Start Excerpt provided

These are the books I’d recommend people read in order to get the most bang for their buck in terms of learning as much as possible in the least amount of time.

(1) Economics in One Lesson, by Henry Hazlitt. Important for beginners. You can read it online. Also useful for beginners is Peter Schiff’s book How an Economy Grows and Why It Crashes.

(2) The Revolution: A Manifesto, by Ron Paul. This is another good one for beginners. It has a good track record as a proselytizing device.

(3) Democracy: The God that Failed, by Hans-Hermann Hoppe. Just read it. Trust me on this.

(4) What Has Government Done to Our Money? by Murray N. Rothbard. An excellent little overview of the origin of money and its fate at the hands of government.

(5) The Problem of Political Authority: An Examination of the Right to Coerce and the Duty to Obey, by Michael Huemer. Don’t let the dull title fool you. This book is comprehensive, original, exciting, and very convincing. It is a relentless assault, by a philosopher, on the standard arguments for government. Not one of them is left standing.

(6) Egalitarianism as a Revolt Against Nature and Other Essays, by Murray N. Rothbard. The quality of the essays in this book is astounding. You will not think the same way ever again after reading “Anatomy of the State” and “War, Peace, and the State,” to name just two.

(7) The Left, the Right, and the State, by Lew Rockwell. Lew (who of course runs the indispensable LewRockwell.com) did the world an incalculable service with the founding of the Ludwig von Mises Institute, but he is grossly underrated as a thinker in his own right. He has extended Rothbardian thought in numerous ways, and has influenced my own thinking more than almost anyone in the world.

(8) The Quest for Community, by Robert Nisbet. Here is a graduate course in political philosophy. Except in this one, the state is not the glorious summit of civilization and the indispensable source of human flourishing. As the new edition explains, “Nisbet argued that the rise of the powerful modern state had eroded the sources of community—the family, the neighborhood, the church, the guild. Alienation and loneliness inevitably resulted. But as the traditional ties that bind fell away, the human impulse toward community led people to turn even more to the government itself, allowing statism — even totalitarianism — to flourish.”

End Excerpt provided
Start Provided information

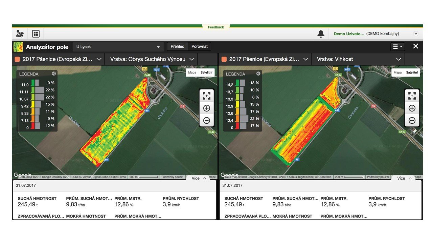433x244 pixels.
Task: Fit field to view on left map
Action: [x=206, y=96]
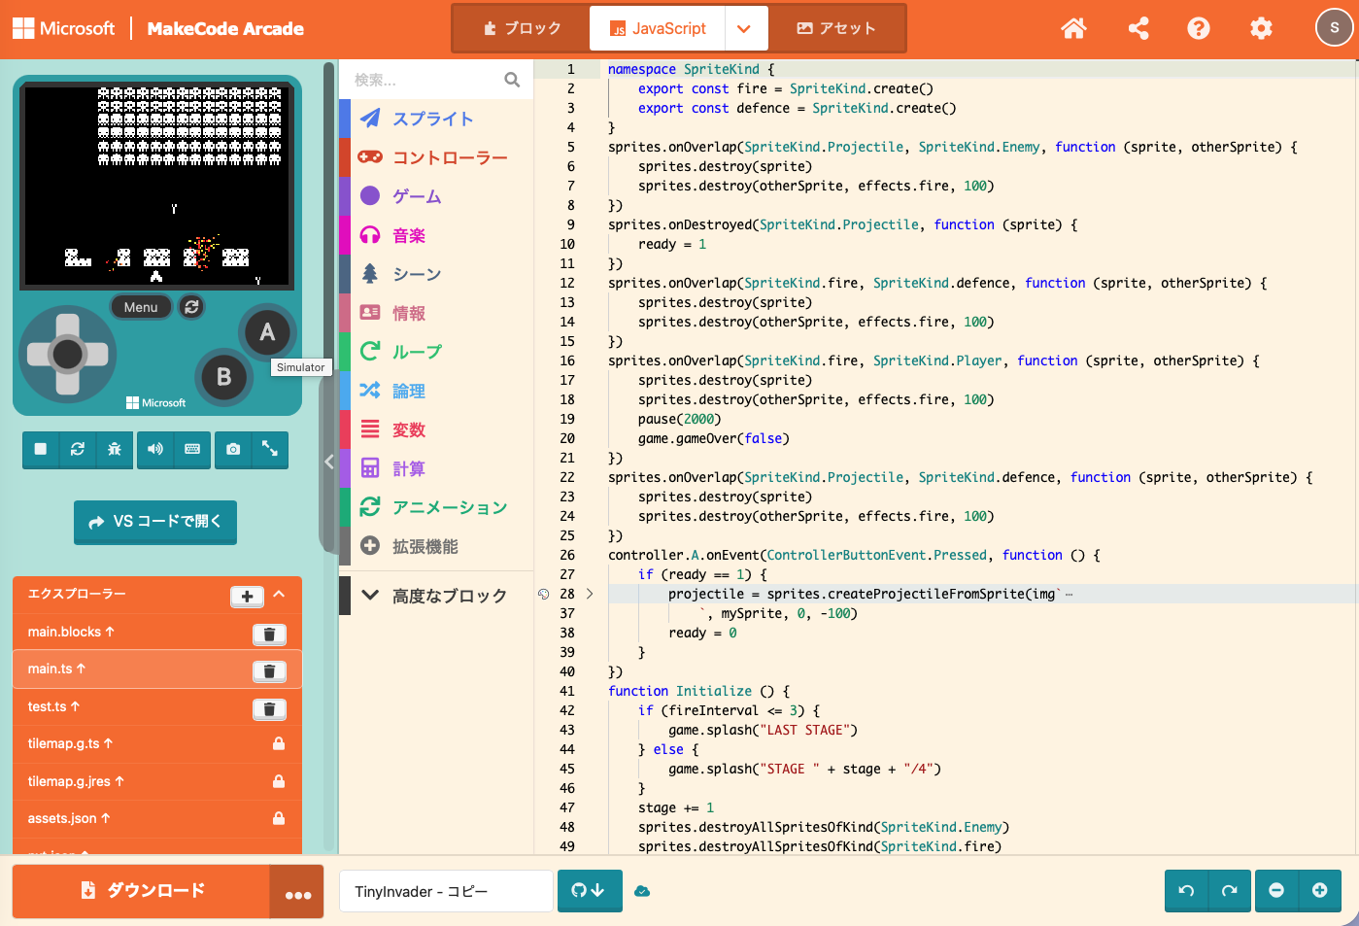The image size is (1359, 926).
Task: Collapse the エクスプローラー file list
Action: pyautogui.click(x=280, y=594)
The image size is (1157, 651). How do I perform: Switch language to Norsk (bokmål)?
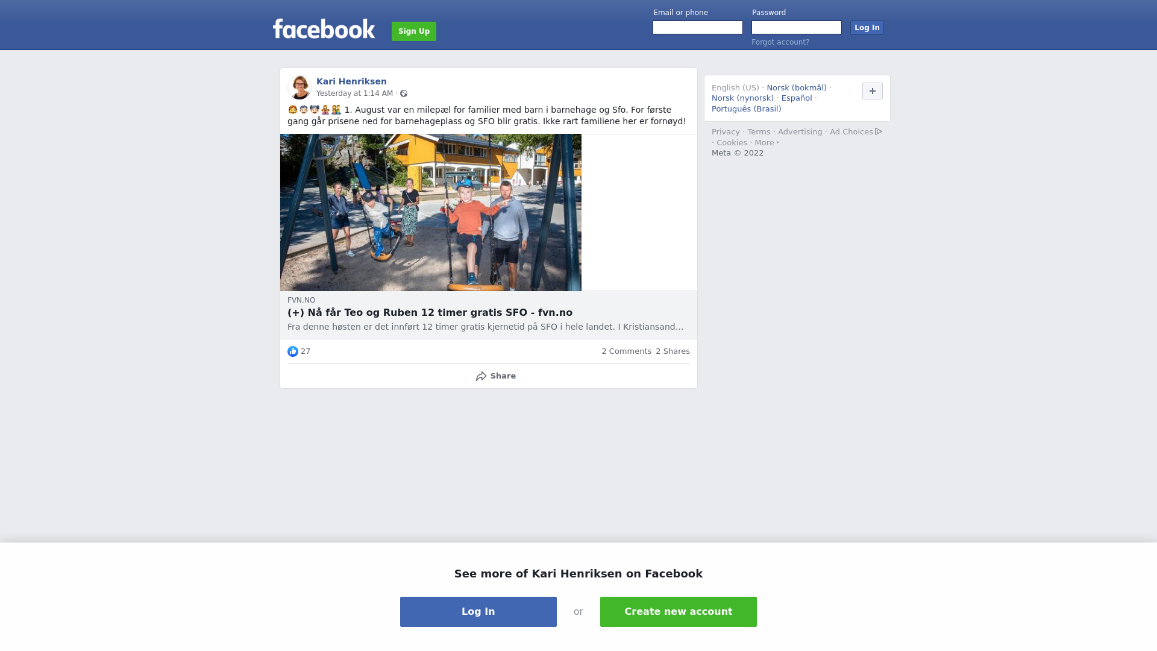coord(797,88)
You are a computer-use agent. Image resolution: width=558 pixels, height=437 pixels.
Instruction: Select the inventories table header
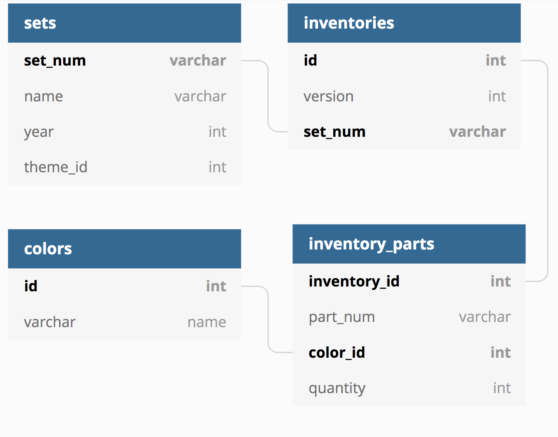404,23
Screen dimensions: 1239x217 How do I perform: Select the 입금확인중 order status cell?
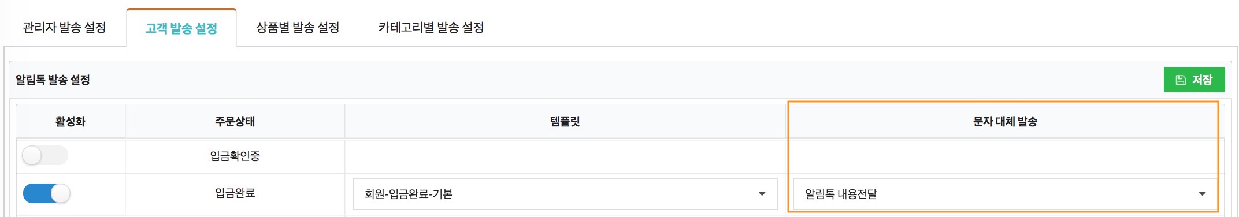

End Provided information

Pick up the book recommendation list where it leaves off and keep writing.

(9) The Austrian Theory of the Trade Cycle and Other Essays. Features essays by Ludwig von Mises, F.A. Hayek, Gottfried Haberler, and Murray N. Rothbard. An effective introduction to the Austrian theory of the business cycle.

After you read these, I recommend the following:

A Theory of Socialism and Capitalism, by Hans-Hermann Hoppe. Hoppe’s books put everything together for me.

The Economics and Ethics of Private Property, by Hans-Hermann Hoppe. This book blew me away when I first read it. Its title makes it sound dull. It is one of the most intellectually exciting books I have ever read.

The Great Deformation: The Corruption of Capitalism in America, by David Stockman. Much more than a thorough demolition of the case for the bailouts in the wake of the 2008 crisis, this book is a sweeping revision of twentieth-century economic history. Fantastic.

For advanced students only:

Man, Economy, and State: A Treatise on Economic Principles, by Murray N. Rothbard. This one, and the two that follow, are for the especially ambitious. This is a systematic exposition of Austrian economics. The sheer elegance of the Austrian system is on impressive display here.

Human Action: A Treatise on Economics, by Ludwig von Mises. (Some disagree with me, but I favor beginning with Rothbard before moving on to Human Action.)

Money, Bank Credit, and Economic Cycles, by Jesús Huerta de Soto. Here is the Austrian theory on money, banking, and business cycles, presented in systematic fashion, and compared with the Chicago and Keynesian alternatives. I have a friend who was so impressed by this book that he learned Spanish so he could pursue his Ph.D. under the author in Spain.

I could name other books, naturally, but to my mind these are the absolutely indispensable ones.

I wrote my own books in order to pack the greatest punch per page, so that the reader will learn as much as possible. There’s no filler in my books. As part of your reading program, I particularly recommend my books 33 Questions About American History You’re Not Supposed to Ask, The Politically Incorrect Guide to American History, Meltdown (on the financial crisis, featuring a foreword by Ron Paul), Nullification, Rollback, The Church and the Market (which is a good intermediate book between Hazlitt and Mises), and Real Dissent.

Enjoy!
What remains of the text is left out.